Antes que a algún momio de la Iglesia Católica peruana se le ocurra prohibir o hacer quitar la cinta El crimen del padre Amaro, vaya a verla. Comprobará en su decurso una realidad que se repite a lo largo de Latinoamérica -y especialmente en el Perú- desde hace 500 años. Los curas a veces no logran cumplir su voto de castidad, esa imbecilidad llamada celibato, e incurren en relaciones no siempre exitosas y hasta deplorables, como es el caso de esta película.

Amaro es tentado por una niña bellísima adolescente en flor y se confunden so pretexto de una preparación espiritual para su vocación de monja en un amorío carnal de pasiones juveniles y ardientes. Por casualidad Amaro es vendido en su secreto por el dueño del local clandestino y un cura de mayor edad pretende reprender a Amaro. El problema es que este sacerdote también tenía rabo de dinosaurio porque recibía dinero del narcotráfico y se acostaba con la sanjuanera, dueña de un restaurante de comida saludable y sabrosa.

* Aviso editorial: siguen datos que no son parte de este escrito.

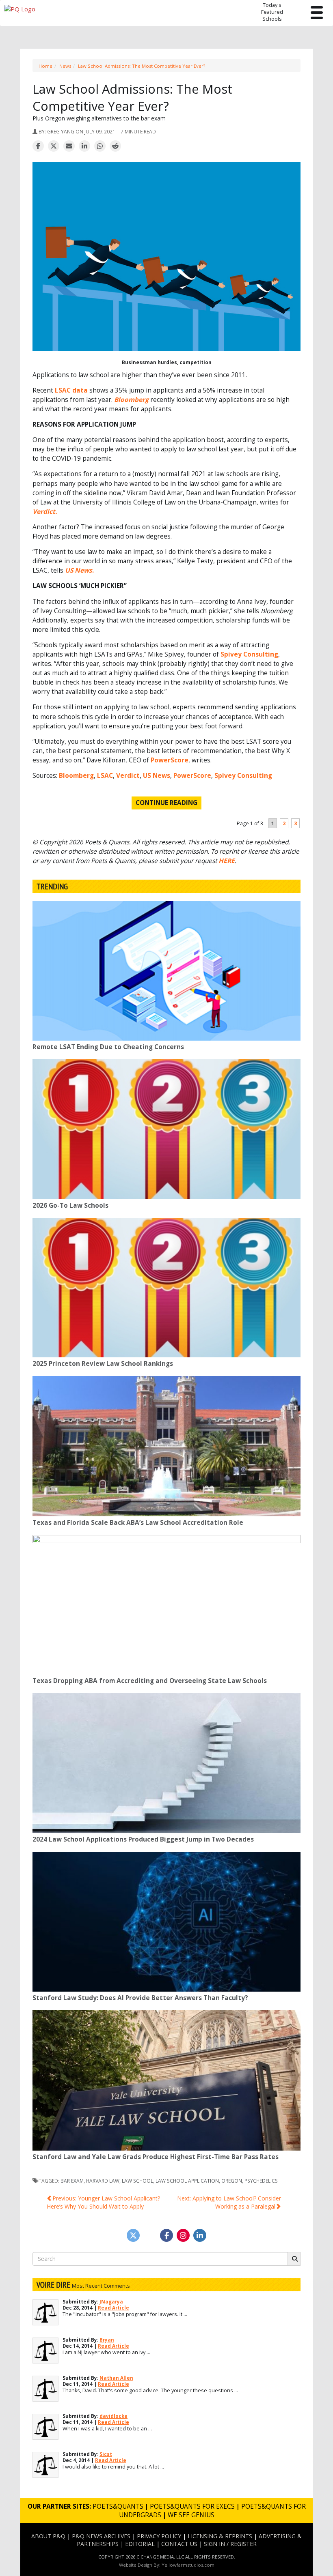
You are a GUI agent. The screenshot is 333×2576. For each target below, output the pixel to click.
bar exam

La niña, luego de cavilaciones mil y recursos fallidos, acepta abortar y se desangra en la operación y muere en los brazos del padre Amaro a quien no alcanza la velocidad de su camioneta para internarla en un hospital verdadero. La tragedia se desata y es culpado un tercero, ex-enamorado de la finada y cuyo único pecado había sido escribir un artículo revelando cómo otro sacerdote bautizaba, por buenos y abundantes dólares, al hijo de un narcotraficante de alto vuelo. Hasta allí la cinta.

Prescindamos de las virtudes cinematográficas de tiempo, diálogos, escenarios y trama. Allende estas circunstancias se muestra un hecho común, desembozado y que repite su insolente presencia en nuestro país. ¿Cuántos hijos o hijas de curas hay en nuestros pueblos? ¡Muchísimos! El celibato, esa castración robótica, les impide manifestarse como hombres y a veces caen en la homosexualidad o en la paternidad escondida. Son ojos claros o colores diversos, como fisonomías inconfundibles, las que revelan el origen biológico de muchos infantes.

Ha poco denuncié la huida del sacerdote colombiano Roberto Riaño, éste se había fugado antes de Camaná, lugar en que trabajaba en la parroquia y en el colegio y donde embarazó a una niña con la que tuvo un hijo. Se las picó de
Camaná y se refugió en Arequipa bajo el protectorado del arzobispo Sánchez Moreno. Denunciado penalmente, tenía prohibido salir del país, pero pareciera que para los curas las leyes terrenales son letra muerta. Y, en efecto, hasta hoy no se sabe a ciencia cierta dónde está Riaño, salvo que existe la convicción que no está más en el Perú. ¿Qué explicación tiene el cómplice de este crimen recientísimo, me refiero al arzobispo Sánchez Moreno?

El poder de la Iglesia Católica es inmenso. Es dueña de bienes muebles e inmuebles y no paga impuestos. Puede prohibir la expresión de prensa a diestra y siniestra. Dos semanas atrás, Canal 2-Frecuencia Latina me buscó para opinar en torno a los fascistas sodálites. Así lo hice, sin embargo, luego que CSF (cuervo, soplón y fascista) Cipriani hablara de las bondades de esta secta, se obliteró cualquier nueva referencia, las expresiones del periodista arequipeño Mario Arenas y de quien esto escribe, quedaron archivadas, prohibidas, refundidas. ¡Esta es la libertad que predica la Iglesia Católica peruana!

El ciudadano Fernando Gerdt ha hecho denuncias de cómo los sodálites a través de sus organismos de fachada y también con descaro, han pretendido robarle su casa en Arequipa en complicidad con el Banco Santander. Un programa en el Canal 4 y otro en Canal 2, hicieron tomas y requirieron detalles. ¡Nada ha salido en la televisión! El temor atávico a reprimendas espirituales y -sobre todo económicas- promueve cobardías a granel y mezquindades repudiables.

El crimen del padre Amaro nos llama a reflexión y nos solivianta porque hay que enterrar los virreinatos del espíritu supérstites, profundamente reaccionarios y cavernarios.

Es hora de romper el pacto infame y tácito de hablar a media voz.